» **Your objective**
Transcribe word for word the lines below from the line with "Instruction: Open the filter for 特徴 column" through the line with "Screen dimensions: 1366x657", ends included.

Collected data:

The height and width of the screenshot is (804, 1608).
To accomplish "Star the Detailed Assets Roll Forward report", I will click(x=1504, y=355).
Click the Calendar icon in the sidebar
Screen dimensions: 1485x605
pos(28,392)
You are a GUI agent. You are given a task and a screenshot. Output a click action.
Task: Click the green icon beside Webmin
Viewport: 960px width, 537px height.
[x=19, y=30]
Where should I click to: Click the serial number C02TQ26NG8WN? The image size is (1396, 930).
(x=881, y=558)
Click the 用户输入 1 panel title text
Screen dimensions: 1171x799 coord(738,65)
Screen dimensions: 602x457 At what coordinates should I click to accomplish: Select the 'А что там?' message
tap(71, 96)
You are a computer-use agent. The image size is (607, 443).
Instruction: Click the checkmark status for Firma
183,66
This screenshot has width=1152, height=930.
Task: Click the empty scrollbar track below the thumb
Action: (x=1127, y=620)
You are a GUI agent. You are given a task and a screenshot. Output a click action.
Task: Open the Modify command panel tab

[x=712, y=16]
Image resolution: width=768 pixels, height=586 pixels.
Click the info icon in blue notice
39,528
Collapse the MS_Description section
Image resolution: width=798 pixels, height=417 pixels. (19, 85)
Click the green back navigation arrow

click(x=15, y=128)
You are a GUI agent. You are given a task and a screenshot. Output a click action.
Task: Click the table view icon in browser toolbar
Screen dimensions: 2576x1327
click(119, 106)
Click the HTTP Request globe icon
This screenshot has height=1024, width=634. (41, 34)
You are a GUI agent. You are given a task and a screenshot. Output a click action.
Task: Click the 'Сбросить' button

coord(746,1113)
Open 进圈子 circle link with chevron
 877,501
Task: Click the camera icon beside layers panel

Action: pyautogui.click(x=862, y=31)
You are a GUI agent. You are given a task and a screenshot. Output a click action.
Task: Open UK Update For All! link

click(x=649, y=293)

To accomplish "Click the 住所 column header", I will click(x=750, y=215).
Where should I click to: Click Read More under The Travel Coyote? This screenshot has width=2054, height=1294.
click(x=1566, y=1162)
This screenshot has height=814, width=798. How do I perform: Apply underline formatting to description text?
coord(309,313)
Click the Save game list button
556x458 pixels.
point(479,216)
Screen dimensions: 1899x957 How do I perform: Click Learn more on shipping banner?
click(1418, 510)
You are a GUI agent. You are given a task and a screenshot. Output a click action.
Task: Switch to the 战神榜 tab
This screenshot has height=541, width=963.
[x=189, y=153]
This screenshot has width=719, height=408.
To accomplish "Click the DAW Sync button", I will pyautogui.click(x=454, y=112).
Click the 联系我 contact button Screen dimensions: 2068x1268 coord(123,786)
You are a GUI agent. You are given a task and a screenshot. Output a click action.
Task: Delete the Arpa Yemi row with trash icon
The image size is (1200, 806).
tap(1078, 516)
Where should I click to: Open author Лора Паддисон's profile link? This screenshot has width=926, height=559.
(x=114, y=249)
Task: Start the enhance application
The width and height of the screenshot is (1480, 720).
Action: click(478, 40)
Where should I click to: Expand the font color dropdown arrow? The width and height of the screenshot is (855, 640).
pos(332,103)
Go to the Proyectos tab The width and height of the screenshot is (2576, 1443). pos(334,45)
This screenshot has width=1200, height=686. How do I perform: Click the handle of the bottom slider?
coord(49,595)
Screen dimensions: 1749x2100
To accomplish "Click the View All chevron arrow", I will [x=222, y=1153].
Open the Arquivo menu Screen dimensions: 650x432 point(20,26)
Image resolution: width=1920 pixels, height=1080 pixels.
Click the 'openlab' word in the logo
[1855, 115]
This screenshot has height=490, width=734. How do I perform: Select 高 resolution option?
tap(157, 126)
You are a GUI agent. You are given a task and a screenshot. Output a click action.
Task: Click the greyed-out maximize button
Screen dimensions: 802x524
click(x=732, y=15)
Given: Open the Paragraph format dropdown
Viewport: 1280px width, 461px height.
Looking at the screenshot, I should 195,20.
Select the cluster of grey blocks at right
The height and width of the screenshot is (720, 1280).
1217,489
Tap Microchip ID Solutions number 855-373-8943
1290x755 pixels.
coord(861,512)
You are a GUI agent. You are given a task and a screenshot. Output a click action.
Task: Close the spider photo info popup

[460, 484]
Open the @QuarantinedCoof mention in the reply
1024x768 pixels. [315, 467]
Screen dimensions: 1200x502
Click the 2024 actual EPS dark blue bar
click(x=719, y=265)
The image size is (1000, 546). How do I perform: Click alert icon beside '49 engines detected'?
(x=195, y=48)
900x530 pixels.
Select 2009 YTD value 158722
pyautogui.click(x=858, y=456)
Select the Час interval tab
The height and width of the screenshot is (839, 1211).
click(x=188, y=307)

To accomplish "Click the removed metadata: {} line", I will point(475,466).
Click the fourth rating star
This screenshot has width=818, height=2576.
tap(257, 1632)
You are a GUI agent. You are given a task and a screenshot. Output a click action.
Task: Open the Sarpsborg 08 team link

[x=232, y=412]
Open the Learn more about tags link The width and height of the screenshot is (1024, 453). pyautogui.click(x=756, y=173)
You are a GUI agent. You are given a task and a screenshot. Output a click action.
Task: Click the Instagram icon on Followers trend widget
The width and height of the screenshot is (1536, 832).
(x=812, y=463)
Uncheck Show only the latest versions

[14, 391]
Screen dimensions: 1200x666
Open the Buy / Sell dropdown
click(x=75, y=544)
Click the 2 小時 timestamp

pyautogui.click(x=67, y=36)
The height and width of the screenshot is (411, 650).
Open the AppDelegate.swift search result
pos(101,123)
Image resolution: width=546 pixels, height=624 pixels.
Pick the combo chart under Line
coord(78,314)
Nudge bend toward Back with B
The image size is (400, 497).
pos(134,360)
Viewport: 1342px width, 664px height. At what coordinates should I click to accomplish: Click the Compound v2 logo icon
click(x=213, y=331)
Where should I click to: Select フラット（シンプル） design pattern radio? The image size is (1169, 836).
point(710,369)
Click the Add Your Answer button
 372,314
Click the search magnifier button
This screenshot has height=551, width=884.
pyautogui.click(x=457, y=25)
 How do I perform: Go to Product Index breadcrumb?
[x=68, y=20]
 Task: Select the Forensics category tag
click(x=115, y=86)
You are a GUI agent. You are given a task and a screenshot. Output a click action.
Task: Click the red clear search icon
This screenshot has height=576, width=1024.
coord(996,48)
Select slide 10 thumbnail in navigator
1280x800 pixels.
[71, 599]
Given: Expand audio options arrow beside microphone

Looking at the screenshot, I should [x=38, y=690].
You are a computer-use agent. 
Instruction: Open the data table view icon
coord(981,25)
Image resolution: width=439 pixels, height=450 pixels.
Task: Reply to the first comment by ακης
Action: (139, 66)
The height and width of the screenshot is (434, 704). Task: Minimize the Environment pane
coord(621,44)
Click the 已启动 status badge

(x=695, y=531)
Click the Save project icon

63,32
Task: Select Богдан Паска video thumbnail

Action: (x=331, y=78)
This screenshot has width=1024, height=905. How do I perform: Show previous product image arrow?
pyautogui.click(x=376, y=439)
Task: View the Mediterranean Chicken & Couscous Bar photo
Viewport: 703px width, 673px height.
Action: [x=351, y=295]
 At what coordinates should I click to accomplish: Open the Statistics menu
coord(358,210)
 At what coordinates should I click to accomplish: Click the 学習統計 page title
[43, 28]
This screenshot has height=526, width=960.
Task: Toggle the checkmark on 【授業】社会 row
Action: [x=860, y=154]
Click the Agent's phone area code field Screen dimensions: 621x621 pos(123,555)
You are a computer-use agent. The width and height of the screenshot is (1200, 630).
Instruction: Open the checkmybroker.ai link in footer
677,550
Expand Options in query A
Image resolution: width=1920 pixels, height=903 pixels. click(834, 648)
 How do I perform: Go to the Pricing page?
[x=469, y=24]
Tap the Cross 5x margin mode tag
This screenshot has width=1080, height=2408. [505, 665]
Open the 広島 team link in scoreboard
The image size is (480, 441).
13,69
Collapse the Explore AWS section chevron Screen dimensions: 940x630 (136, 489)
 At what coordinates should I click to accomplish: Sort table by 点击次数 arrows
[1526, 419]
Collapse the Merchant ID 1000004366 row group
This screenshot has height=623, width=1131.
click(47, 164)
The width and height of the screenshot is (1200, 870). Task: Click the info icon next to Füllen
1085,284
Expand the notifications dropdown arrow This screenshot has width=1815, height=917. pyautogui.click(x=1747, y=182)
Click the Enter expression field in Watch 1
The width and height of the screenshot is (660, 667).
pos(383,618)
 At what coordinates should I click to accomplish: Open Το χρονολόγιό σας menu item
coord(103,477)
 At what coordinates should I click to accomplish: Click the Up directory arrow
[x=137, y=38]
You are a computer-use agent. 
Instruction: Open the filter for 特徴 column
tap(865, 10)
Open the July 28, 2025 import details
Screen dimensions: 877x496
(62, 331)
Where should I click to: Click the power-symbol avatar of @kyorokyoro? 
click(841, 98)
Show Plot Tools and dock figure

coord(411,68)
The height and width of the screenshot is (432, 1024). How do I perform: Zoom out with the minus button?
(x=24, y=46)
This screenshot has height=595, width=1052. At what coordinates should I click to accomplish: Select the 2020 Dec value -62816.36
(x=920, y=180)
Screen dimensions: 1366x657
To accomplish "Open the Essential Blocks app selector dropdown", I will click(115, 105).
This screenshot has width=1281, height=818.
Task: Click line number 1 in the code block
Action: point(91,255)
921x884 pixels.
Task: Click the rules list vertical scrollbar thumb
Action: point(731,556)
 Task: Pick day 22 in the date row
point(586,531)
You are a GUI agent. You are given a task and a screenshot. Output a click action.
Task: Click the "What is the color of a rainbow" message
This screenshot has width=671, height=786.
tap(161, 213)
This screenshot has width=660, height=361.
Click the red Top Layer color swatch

» **Your solution**
Instruction: Open the filter for 特徴 column
tap(865, 10)
Open the July 28, 2025 import details
Screen dimensions: 877x496
(62, 331)
Where should I click to: Click the power-symbol avatar of @kyorokyoro? 
click(841, 98)
Show Plot Tools and dock figure

coord(411,68)
The height and width of the screenshot is (432, 1024). How do I perform: Zoom out with the minus button?
(x=24, y=46)
This screenshot has height=595, width=1052. At what coordinates should I click to accomplish: Select the 2020 Dec value -62816.36
(x=920, y=180)
Screen dimensions: 1366x657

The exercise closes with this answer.